Items from a dataset
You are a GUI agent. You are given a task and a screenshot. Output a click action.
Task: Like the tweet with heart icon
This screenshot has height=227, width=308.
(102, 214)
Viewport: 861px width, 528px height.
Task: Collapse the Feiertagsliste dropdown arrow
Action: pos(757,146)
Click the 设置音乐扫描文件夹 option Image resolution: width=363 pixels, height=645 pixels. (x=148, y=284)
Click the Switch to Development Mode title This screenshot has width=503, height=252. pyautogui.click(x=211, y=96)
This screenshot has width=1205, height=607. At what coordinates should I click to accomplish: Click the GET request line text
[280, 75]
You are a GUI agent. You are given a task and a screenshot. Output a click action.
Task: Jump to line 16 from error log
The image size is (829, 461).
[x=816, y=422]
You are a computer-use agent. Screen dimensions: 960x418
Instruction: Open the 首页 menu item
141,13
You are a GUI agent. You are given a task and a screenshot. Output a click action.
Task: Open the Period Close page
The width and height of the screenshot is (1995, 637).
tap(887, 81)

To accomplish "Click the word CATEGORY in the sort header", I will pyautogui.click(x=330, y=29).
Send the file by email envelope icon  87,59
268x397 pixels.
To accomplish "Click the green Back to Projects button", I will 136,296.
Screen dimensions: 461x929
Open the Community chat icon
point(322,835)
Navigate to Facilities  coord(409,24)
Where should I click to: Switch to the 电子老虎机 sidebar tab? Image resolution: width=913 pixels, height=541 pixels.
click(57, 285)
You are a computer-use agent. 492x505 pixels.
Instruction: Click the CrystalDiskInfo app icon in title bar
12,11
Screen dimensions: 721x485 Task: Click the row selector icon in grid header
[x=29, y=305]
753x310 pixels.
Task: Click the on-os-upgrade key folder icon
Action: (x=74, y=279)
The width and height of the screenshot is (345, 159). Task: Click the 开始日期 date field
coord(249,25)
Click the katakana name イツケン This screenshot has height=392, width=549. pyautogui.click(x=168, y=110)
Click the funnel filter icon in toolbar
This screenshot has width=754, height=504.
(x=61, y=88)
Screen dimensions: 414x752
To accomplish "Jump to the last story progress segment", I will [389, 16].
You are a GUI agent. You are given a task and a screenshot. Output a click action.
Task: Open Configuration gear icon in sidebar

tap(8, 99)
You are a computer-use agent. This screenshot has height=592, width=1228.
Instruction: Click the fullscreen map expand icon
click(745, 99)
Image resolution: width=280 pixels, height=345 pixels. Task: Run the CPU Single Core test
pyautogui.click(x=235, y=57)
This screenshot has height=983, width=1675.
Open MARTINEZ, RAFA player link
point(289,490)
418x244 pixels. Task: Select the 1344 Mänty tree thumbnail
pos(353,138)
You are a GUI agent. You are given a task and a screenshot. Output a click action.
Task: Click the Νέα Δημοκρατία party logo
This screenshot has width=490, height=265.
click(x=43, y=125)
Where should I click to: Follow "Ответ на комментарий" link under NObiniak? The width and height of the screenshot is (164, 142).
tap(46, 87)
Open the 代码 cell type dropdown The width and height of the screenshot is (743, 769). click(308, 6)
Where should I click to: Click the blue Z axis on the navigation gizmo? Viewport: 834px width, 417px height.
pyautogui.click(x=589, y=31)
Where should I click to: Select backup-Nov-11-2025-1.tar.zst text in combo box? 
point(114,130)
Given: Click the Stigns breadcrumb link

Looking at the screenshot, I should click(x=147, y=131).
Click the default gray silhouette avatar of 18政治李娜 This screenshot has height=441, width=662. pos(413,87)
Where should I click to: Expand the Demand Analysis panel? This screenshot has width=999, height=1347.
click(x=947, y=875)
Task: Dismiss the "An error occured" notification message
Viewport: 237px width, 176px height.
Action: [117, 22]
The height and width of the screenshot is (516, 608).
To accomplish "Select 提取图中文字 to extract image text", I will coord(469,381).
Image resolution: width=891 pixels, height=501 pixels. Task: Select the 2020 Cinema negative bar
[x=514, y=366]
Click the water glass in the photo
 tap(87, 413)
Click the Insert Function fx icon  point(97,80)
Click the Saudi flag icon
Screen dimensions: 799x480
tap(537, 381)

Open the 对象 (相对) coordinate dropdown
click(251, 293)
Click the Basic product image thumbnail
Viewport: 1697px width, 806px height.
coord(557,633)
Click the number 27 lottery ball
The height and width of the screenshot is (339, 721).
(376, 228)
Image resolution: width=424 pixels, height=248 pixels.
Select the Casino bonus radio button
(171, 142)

WHAT YOU WILL DO
Reprint exactly the lines above that start at the one with "Image resolution: width=280" and end at the one with "Click the default", keeping both and adding none.

FINISHED TASK
Image resolution: width=280 pixels, height=345 pixels. Task: Run the CPU Single Core test
pyautogui.click(x=235, y=57)
This screenshot has height=983, width=1675.
Open MARTINEZ, RAFA player link
point(289,490)
418x244 pixels. Task: Select the 1344 Mänty tree thumbnail
pos(353,138)
You are a GUI agent. You are given a task and a screenshot. Output a click action.
Task: Click the Νέα Δημοκρατία party logo
This screenshot has width=490, height=265.
click(x=43, y=125)
Where should I click to: Follow "Ответ на комментарий" link under NObiniak? The width and height of the screenshot is (164, 142).
tap(46, 87)
Open the 代码 cell type dropdown The width and height of the screenshot is (743, 769). click(308, 6)
Where should I click to: Click the blue Z axis on the navigation gizmo? Viewport: 834px width, 417px height.
pyautogui.click(x=589, y=31)
Where should I click to: Select backup-Nov-11-2025-1.tar.zst text in combo box? 
point(114,130)
Given: Click the Stigns breadcrumb link

Looking at the screenshot, I should click(x=147, y=131).
Click the default gray silhouette avatar of 18政治李娜 This screenshot has height=441, width=662. pos(413,87)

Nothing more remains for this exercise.